Questionado sobre a demora para algumas consultas, como a de pálpebras, o secretário ainda diz que a prefeitura está em fase de finalização de preparação de licitações que, somadas, chegam a R$ 600 milhões, para a contratação de serviços médicos em 2022:

— O que pode ser feito é contratar mais serviços para ofertar mais. Com o novo orçamento, que chega a 21% do total do município no ano que vem, vamos montar um serviço próprio de oftalmologia. A saúde foi perdendo recursos nos últimos anos, mas já conseguimos recompor três mil profissionais de saúde. Apenas esse ano regulamos 629 mil pacientes.

Uma fila depois da fila

Resolver a fila do Sisreg é urgente, mas o sistema abarca apenas os procedimentos para a primeira consulta. Caso o médico avalie que uma operação é necessária, o paciente é encaminhado para outra fila interna da própria unidade hospitalar.

Daniel Soranz explica que, em todas as unidades da rede pública do Rio, há 48 mil pacientes nas filas internas aguardando cirurgia. Somente no Instituto Nacional de Traumatologia e Ortopedia (INTO), administrado pelo Ministério da Saúde, há 8,4 mil pessoas à espera de operação. Soranz credita o alto número de pacientes à suspensão dos procedimentos eletivos durante a pandemia:

— O ideal é não ter fila interna, que só ofereça vagas para intervenções realizadas em um período de 6 meses. Esse é um desafio que as unidades terão que superar para o primeiro semestre de 2022. Muitas doenças foram negligenciadas nesse período de pandemia.

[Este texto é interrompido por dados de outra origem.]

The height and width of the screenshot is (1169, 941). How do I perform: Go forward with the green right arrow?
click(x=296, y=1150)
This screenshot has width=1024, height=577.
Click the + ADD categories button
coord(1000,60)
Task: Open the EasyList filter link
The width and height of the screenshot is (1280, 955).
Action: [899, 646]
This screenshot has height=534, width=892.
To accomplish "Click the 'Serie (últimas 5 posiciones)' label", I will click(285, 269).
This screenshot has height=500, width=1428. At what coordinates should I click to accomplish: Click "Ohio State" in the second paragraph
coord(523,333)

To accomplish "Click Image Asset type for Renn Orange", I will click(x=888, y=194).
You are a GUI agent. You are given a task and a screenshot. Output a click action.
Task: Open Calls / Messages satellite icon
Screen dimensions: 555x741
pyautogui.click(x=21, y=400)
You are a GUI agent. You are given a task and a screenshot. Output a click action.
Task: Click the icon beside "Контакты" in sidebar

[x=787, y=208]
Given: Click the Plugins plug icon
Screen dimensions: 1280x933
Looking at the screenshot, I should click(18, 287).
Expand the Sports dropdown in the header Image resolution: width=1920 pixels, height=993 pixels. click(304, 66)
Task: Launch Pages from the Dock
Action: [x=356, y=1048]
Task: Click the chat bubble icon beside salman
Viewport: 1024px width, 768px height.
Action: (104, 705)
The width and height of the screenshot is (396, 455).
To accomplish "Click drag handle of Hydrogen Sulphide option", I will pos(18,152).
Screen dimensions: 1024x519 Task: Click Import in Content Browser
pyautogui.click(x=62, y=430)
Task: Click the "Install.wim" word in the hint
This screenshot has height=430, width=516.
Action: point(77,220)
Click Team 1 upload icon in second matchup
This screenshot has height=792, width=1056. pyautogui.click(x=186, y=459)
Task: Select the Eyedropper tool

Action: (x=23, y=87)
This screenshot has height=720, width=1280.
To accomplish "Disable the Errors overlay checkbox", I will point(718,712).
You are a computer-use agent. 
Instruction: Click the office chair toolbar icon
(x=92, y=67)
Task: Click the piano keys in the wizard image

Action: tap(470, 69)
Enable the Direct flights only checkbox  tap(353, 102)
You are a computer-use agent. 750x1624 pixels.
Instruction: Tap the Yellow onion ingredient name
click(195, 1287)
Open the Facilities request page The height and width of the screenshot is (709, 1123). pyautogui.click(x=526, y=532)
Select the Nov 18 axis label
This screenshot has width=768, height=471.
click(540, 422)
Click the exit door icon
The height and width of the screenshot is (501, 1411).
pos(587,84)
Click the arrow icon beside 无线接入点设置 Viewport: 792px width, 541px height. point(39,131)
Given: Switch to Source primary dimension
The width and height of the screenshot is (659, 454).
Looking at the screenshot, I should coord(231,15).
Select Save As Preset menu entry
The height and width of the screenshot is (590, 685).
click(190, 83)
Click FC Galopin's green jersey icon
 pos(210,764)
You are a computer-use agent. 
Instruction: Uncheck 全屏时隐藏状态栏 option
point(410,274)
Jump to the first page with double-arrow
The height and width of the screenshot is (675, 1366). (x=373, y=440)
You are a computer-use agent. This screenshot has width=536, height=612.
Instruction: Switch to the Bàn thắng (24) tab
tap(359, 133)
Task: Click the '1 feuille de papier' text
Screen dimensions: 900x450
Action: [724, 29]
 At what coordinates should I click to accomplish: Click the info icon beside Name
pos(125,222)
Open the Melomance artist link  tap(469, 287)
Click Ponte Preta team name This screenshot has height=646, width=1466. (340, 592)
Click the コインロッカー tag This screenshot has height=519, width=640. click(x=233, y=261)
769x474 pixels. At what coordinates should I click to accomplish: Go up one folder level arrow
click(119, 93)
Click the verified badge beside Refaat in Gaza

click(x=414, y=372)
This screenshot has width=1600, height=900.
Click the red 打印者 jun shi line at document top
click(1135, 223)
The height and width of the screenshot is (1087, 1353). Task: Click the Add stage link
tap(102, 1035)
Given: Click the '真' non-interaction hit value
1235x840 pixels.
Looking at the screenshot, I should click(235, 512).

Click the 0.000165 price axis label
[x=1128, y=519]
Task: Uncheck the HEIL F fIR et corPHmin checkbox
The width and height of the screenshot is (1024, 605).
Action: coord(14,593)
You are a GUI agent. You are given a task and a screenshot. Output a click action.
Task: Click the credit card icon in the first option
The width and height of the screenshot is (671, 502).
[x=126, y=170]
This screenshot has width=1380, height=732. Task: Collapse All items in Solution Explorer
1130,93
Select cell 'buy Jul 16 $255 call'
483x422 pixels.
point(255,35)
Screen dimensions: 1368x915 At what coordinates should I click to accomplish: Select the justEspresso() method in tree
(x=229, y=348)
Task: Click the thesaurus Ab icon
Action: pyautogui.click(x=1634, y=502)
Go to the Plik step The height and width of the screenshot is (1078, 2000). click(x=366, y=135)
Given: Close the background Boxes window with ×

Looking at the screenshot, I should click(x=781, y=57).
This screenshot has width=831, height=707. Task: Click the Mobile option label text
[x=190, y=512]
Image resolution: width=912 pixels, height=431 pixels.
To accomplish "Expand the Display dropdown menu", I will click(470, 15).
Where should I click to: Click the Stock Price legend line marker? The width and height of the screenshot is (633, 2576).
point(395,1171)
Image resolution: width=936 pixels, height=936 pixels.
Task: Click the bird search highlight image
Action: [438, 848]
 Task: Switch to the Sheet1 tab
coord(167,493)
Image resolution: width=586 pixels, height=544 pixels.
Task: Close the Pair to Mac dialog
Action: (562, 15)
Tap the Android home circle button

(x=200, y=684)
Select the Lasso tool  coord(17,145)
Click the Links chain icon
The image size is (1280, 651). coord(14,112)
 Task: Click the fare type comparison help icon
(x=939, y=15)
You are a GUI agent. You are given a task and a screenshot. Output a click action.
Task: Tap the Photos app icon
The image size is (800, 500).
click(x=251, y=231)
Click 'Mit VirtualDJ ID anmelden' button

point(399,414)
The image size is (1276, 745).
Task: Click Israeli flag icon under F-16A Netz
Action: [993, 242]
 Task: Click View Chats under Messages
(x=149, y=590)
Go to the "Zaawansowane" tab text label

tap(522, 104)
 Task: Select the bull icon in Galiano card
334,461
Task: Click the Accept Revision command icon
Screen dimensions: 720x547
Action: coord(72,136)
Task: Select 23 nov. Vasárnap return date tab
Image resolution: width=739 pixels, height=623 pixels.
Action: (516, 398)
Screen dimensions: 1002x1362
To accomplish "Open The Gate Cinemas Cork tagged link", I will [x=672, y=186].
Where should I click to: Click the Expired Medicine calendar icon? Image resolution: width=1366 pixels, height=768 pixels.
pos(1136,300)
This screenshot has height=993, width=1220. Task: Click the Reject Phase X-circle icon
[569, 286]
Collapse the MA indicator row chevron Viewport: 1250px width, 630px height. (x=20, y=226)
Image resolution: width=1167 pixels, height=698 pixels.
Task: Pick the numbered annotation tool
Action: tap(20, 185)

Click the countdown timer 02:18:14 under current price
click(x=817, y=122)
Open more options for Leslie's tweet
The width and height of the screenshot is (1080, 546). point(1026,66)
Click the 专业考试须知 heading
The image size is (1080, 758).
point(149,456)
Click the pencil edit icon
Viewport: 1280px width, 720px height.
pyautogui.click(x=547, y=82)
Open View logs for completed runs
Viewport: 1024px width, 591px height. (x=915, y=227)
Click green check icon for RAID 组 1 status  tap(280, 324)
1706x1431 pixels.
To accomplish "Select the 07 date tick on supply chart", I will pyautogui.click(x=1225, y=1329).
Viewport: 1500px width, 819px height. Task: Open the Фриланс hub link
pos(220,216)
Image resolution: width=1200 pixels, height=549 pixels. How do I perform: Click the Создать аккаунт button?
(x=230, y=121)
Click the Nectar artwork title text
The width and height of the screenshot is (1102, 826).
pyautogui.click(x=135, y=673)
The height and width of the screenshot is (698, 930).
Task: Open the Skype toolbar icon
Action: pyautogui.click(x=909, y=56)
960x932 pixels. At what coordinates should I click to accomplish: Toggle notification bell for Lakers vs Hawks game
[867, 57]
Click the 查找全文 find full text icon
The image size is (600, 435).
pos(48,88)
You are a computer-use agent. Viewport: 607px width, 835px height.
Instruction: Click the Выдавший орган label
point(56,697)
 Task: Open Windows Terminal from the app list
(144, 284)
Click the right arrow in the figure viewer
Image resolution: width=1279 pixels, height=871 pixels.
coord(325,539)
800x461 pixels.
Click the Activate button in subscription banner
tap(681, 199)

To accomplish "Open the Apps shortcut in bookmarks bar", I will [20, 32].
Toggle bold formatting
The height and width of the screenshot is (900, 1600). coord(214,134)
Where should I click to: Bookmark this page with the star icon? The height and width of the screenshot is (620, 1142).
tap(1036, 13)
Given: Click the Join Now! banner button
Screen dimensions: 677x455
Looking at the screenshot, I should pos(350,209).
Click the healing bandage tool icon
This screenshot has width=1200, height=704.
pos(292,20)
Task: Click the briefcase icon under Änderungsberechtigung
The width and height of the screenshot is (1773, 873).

Para o vereador Paulo Pinheiro (PSOL), presidente da Comissão de Saúde da Câmara do Rio, é necessário saber investir o dinheiro oriundo do leilão da Cedae. Ele também cobra do Ministério da Saúde a reabertura de leitos fechados nos últimos meses, que ajudariam a melhorar a fila, principalmente para cirurgias de alta complexidade:

— É necessário ampliar a capacidade de produção de exames, com melhora e ampliação das policlínicas. O R$ 1 bilhão da Cedae ajuda a resolver o problema, mas a resolução é complexa.

Procurado, o Ministério da Saúde diz que “o plano de contratação temporária dos profissionais de saúde para os hospitais federais está em fase de finalização e publicação de edital.”

Sobre a situação dos pacientes que aguardam na fila do Sisreg, a SMS diz, a respeito de Valter Gonçalves e Verônica Moreira, que os cadastros foram atualizados recentemente pelas respectivas unidades de Atenção Primária e seguem em espera, mas não informou sobre a posição dos citados e previsão de encaminhamento.

Já sobre a cirurgia bariátrica de Aline, a SMS afirmou que o pedido deve ser feito pela Central Estadual de Regulação, do estado. A Secretaria de Estado de Saúde, por sua vez, diz que a paciente Aline Cristine foi incluída na fila na tarde da última terça-feira, por meio do Sistema Estadual de Regulação (SER), pela Clínica da Família Faim Jose Pedro.